# TERMS of VISA



## kaboona (Aug 16, 2018)

I married in Philippines and have just got clearance to begin my 1 year probationary period of 13a visa. I need to get back to the UK for a short while, maybe a month but I’m not sure if the terms of my visa would allow this. Can anyone tell me?


----------



## Tukaram (Dec 18, 2014)

I am going back to the US in a few months, so have done it yet... but BI told me there is a p3,500 fee to get a "return authorization". It keeps your 13a visa active while you are out of the country. It is good for 1 year, but only single use. 

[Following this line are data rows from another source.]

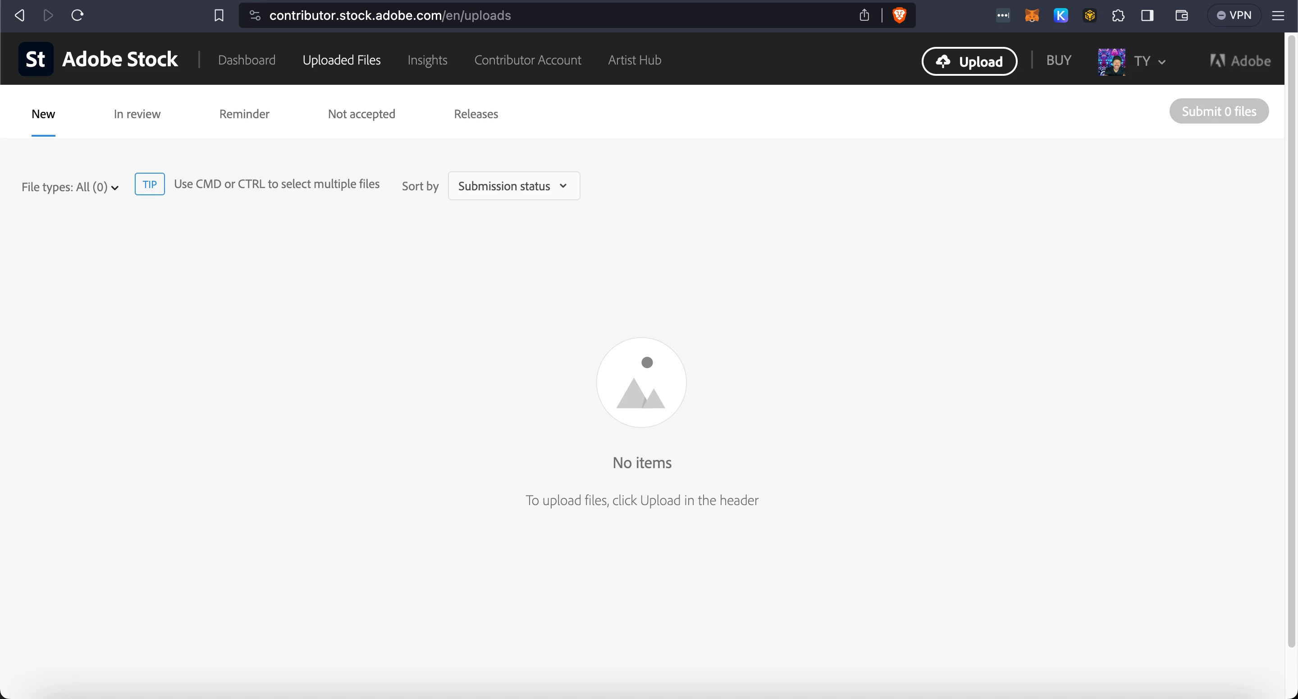Switch to the In review tab
Image resolution: width=1298 pixels, height=699 pixels.
click(x=137, y=114)
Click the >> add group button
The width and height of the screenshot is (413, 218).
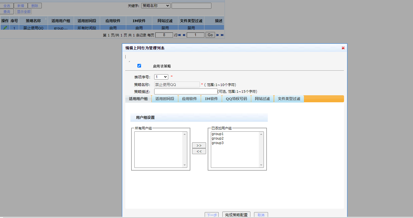coord(199,145)
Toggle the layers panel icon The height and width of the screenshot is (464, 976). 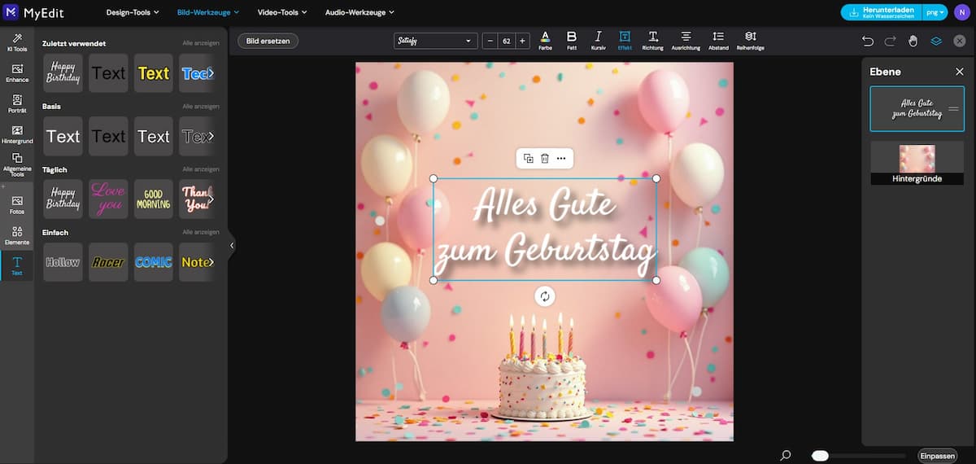(936, 41)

I looked at the BI website before trying to find info, but could never find any mention of the RA. ...and their site has been down for like 6 or 8 weeks...


----------



## M.C.A. (Feb 24, 2013)

You could message the PBI or call them https://www.facebook.com/officialbureauofimmigration I've used this link several times and they do answer messages or phone calls.


----------



## fmartin_gila (May 15, 2011)

As I recall when doing my probationary year for the 13A, there was a restriction concerning travel out of the ROP during the period of probation. Better check with Immigration to get clarified or you could stand the chance of having to do it all over again.

Fred


----------



## DonAndAbby (Jan 7, 2013)

Just going out of the country for a vacation is fine, unless you will be gone when your probationary expires. 13a is a permanent resident visa, and you would not be looking permanent if you can't accomplish the visa requirements.

However, you need to have your 13a probationary ACR card when you leave. If you don't have it, that is when some of the other paperwork mentioned comes into play and that may be a hassle.

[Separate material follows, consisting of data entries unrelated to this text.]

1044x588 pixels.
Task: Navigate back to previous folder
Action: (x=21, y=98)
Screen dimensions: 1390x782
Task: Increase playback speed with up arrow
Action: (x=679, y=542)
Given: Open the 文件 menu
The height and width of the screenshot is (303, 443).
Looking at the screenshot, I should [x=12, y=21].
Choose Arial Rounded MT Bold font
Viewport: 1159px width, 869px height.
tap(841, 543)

I got my 13a probationary in Feb '17, ACR in Mar '17 and went to the U.S. for a month in May '17. No problems but since you are a permanent resident on a 13a, you have to pay all the travel taxes like a Filipino.

I did contact BI via FB before the trip and they gave me a contact number in the legal dept. to call, but if I called I can't remember if I called or what the response was! To be safe, it is good to contact them on FB and I have found them to be responsive.

FYI, BI website seems to be fine now but I don't there is any info on this topic.


----------